If you remember back to my first post of the year, I wrote about how I wanted to put myself out there more – to take chances, to say yes.
And guess what? I followed through. I submitted my writing to Listen To Your Mother. After clicking send, I was filled with pride for sticking my neck out there. Yes, that was a good day.
A few days later I got the email that they wanted me to audition for the show. Another very good day.
Last weekend, I read my piece to Melisa and Tracey, the producers of the Listen To Your Mother Chicago show. I had practiced in the mirror everyday, but standing in front of these ladies, kind as their faces were, was different. On one hand, I wasn’t distracted by my age spots or runaway eyebrows. But on the other hand, I knew this one reading would determine if this thing I wanted more than I had realized, would be mine.

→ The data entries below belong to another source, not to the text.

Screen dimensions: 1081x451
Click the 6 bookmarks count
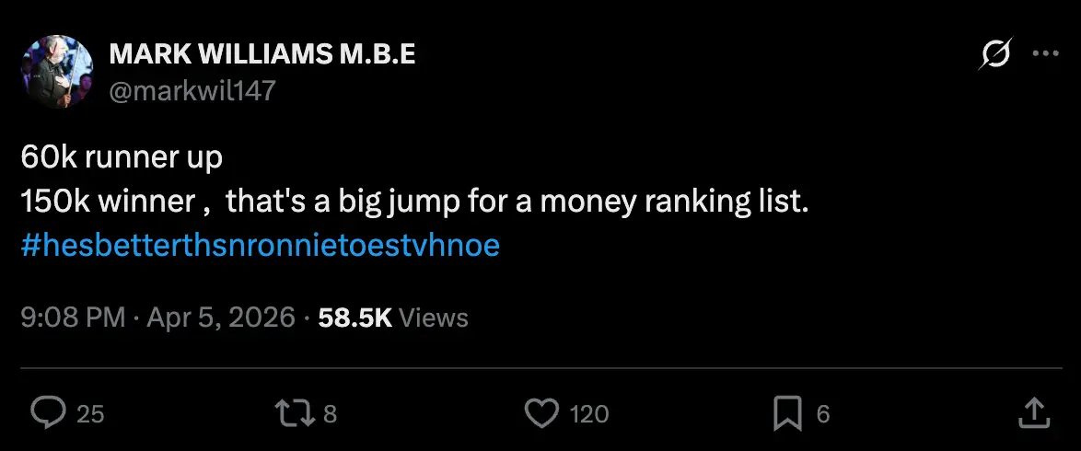click(823, 414)
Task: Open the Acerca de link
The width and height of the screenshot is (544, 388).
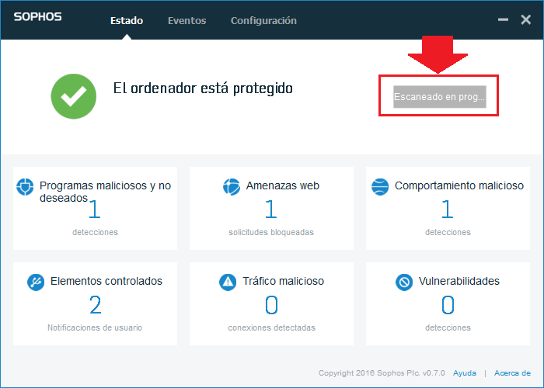Action: pyautogui.click(x=512, y=372)
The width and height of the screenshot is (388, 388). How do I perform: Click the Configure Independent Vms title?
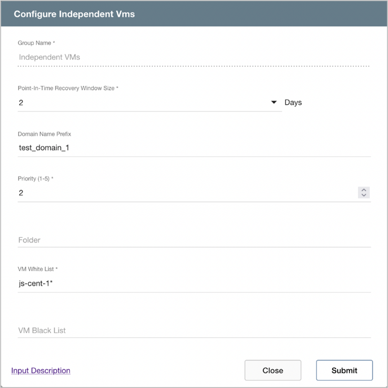74,14
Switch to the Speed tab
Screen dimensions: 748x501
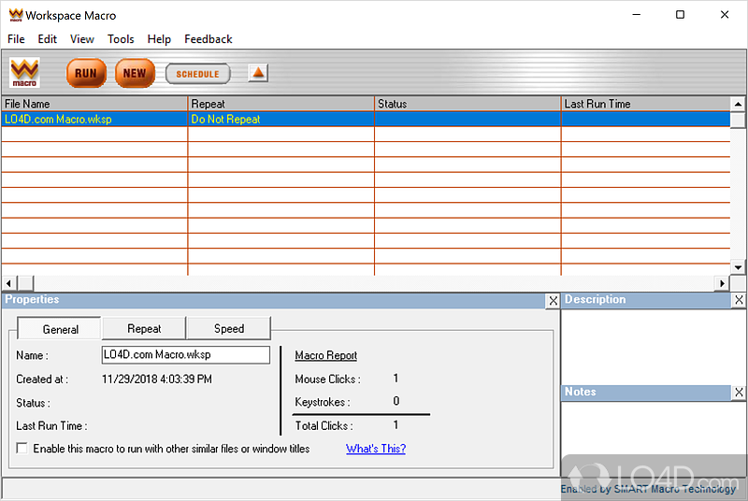(229, 329)
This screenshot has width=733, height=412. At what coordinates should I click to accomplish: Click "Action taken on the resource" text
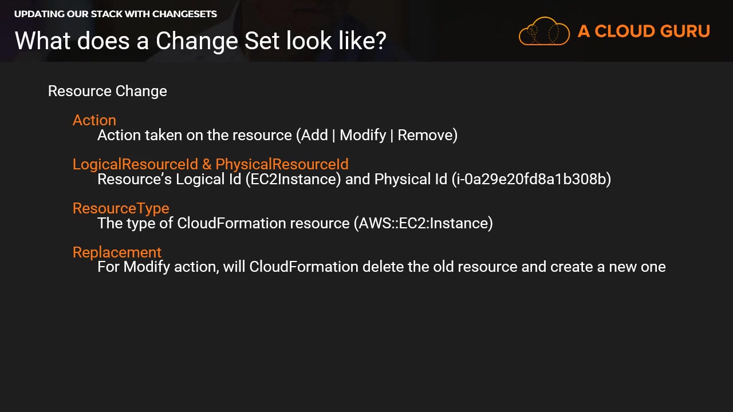point(195,135)
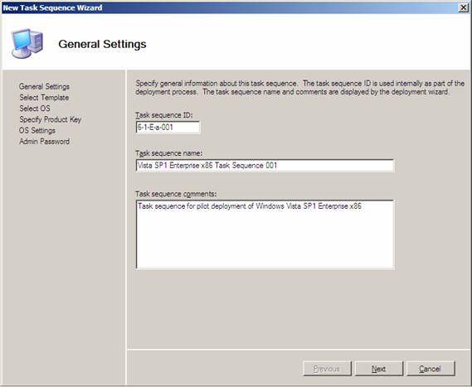
Task: Select the Select Template step
Action: 44,98
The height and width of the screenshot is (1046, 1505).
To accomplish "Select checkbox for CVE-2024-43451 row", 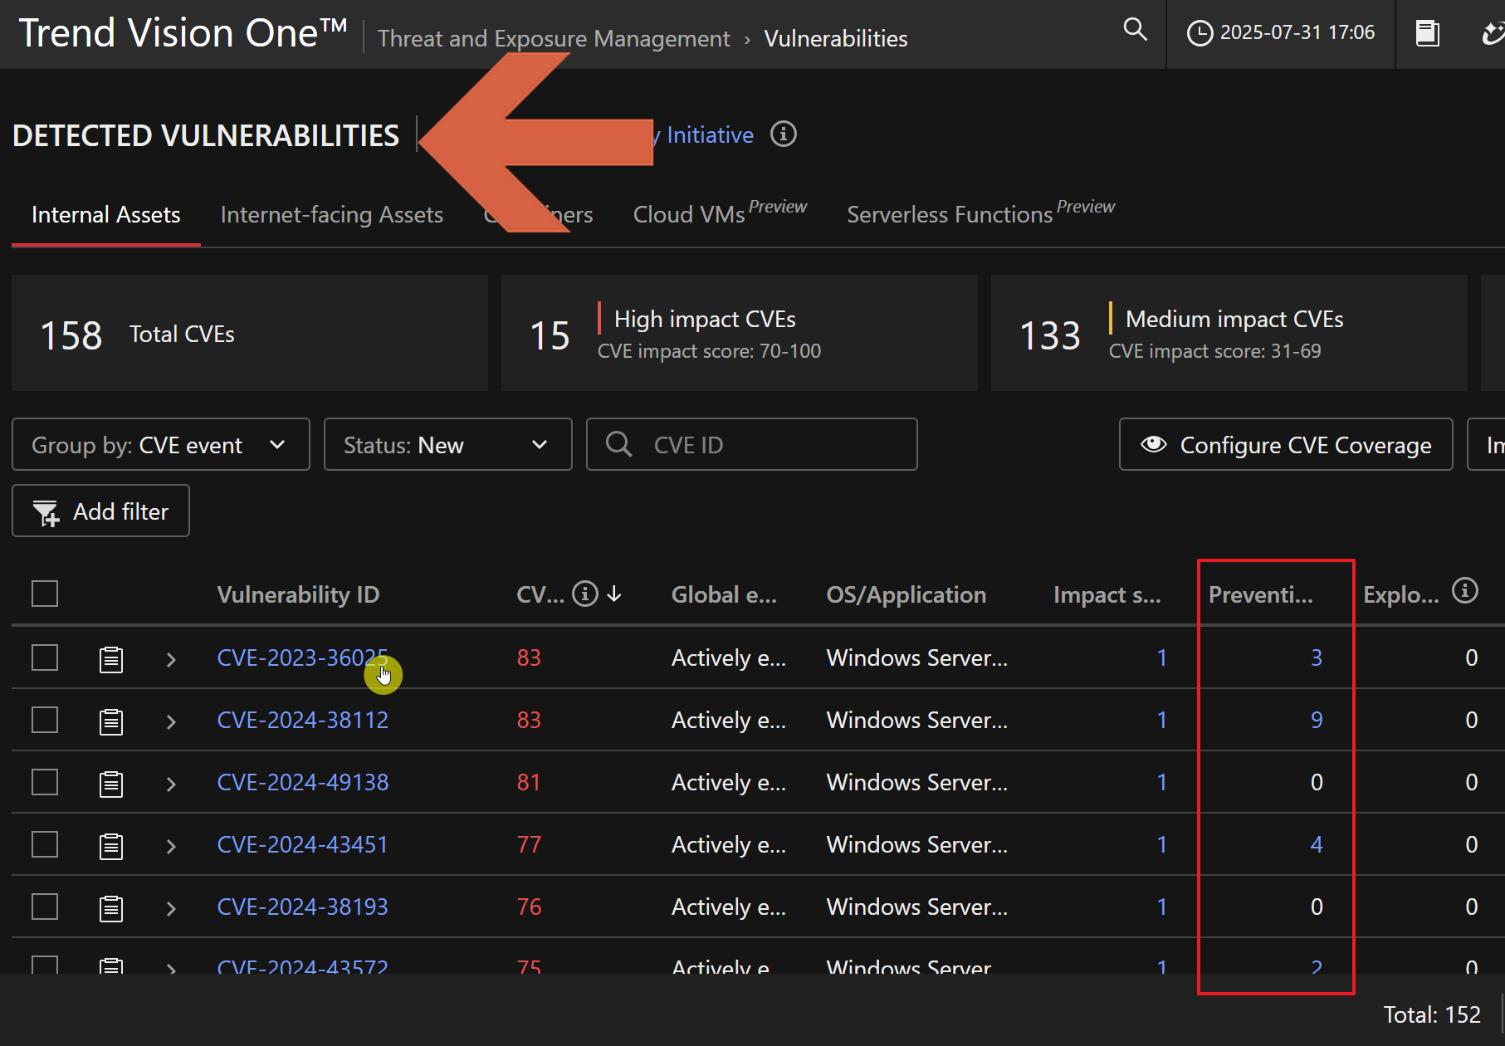I will click(x=45, y=844).

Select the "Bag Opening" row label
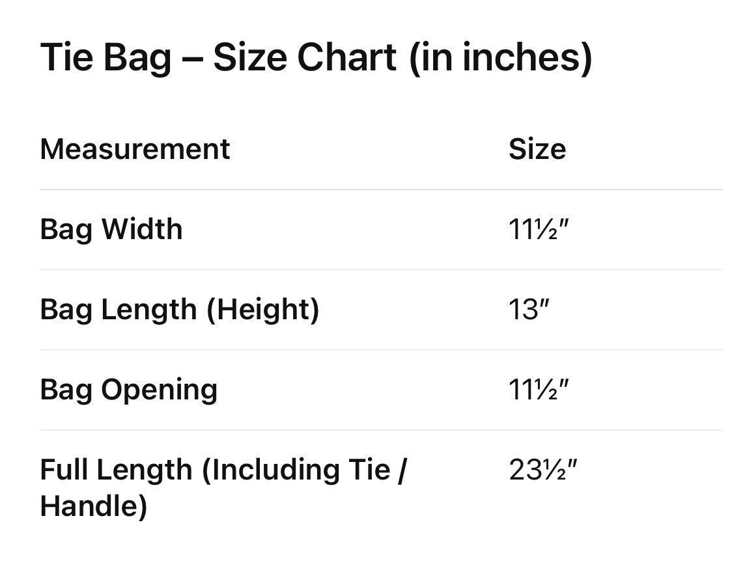coord(128,390)
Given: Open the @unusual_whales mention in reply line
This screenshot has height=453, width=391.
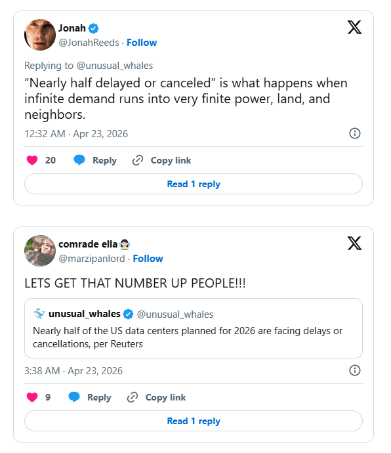Looking at the screenshot, I should pos(115,66).
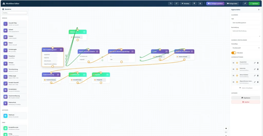Click the Vorschau preview button
The image size is (263, 136).
pyautogui.click(x=185, y=4)
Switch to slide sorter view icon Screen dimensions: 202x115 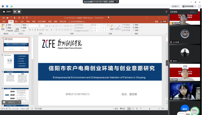[x=133, y=109]
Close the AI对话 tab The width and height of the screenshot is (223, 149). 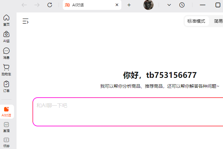(117, 5)
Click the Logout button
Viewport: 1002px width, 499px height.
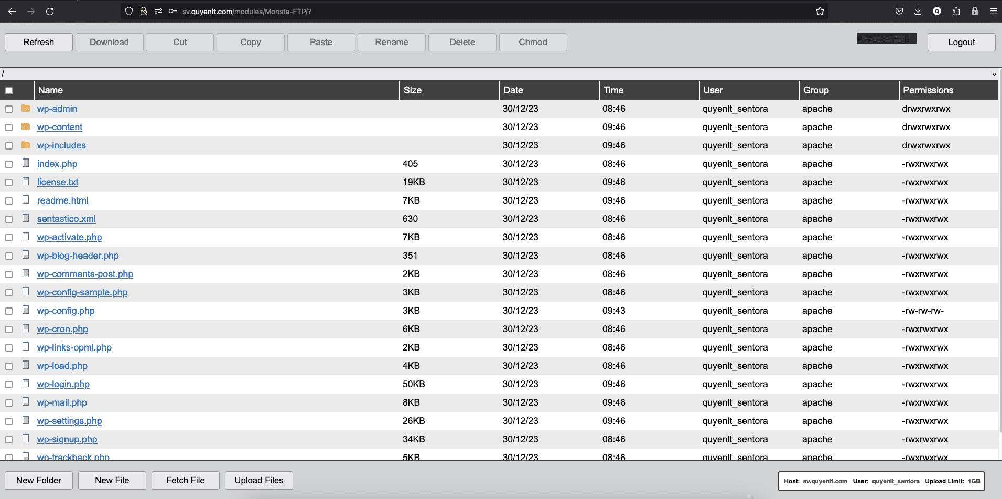961,42
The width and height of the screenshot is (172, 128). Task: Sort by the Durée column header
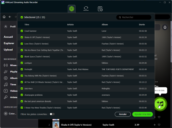[142, 25]
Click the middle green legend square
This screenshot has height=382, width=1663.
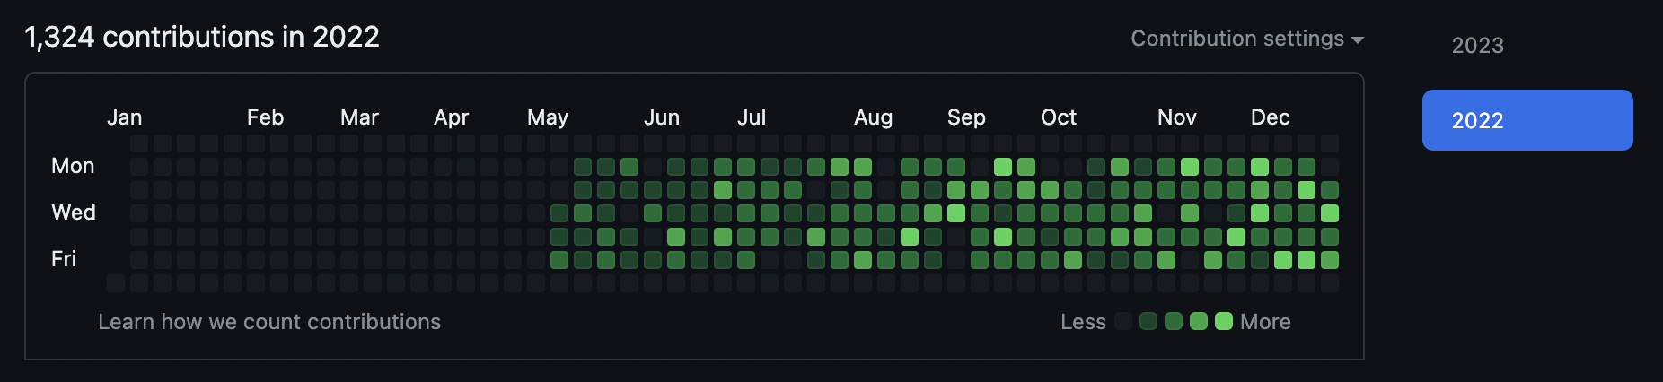point(1174,321)
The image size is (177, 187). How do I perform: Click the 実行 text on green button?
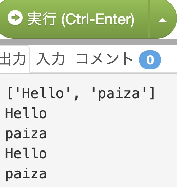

When I left the audition, I placed my odds at 50-50. Well you know how that goes. I read their posts on Facebook and the LTYM Chicago website about how talented everyone was and how hard it was to place such wonderful writers in the pile marked “No.” By Tuesday morning, I was down to 90-10, seeing only a glimmer of hope that I would make the cast.
I was coming in from emptying the vacuum canister into the trash (yes, my life is glamorous) when I checked my email for the thousandth time that day. I started jumping up and down as soon as I read it (thank God I had emptied my bladder before emptying the vacuum, am I right, ladies?). My kids, already home from school, knew immediately what all the jumping meant. Of course, they joined in, especially when I said that we would celebrate by ordering pizza instead of the having the fish I had thawed for dinner. Jump! Jump!
Later that night, while sitting across from my sixteen year old daughter, she looked at me and said, “I’m proud of you, Mom.”
I did this because I wanted to meet people, because I thought it would be fun, and because I love to write and share stories. But, I also did it for that, up there, what she just said.
My children have seen me do laundry. They’ve seen me cook dinner, help with homework, and volunteer in their schools. And all of those things have been important and have meant something. I know that that to be true. But those things are not all that I am. I want my children to see me (even if only on video) walk up on a stage and read words that I wrote, because that’s part of me, too.
I am incredibly excited to be part of 2013′s Listen To Your Mother. The show is on May 5 at the Athenaeum Theatre in Chicago. Tickets go on sale soon!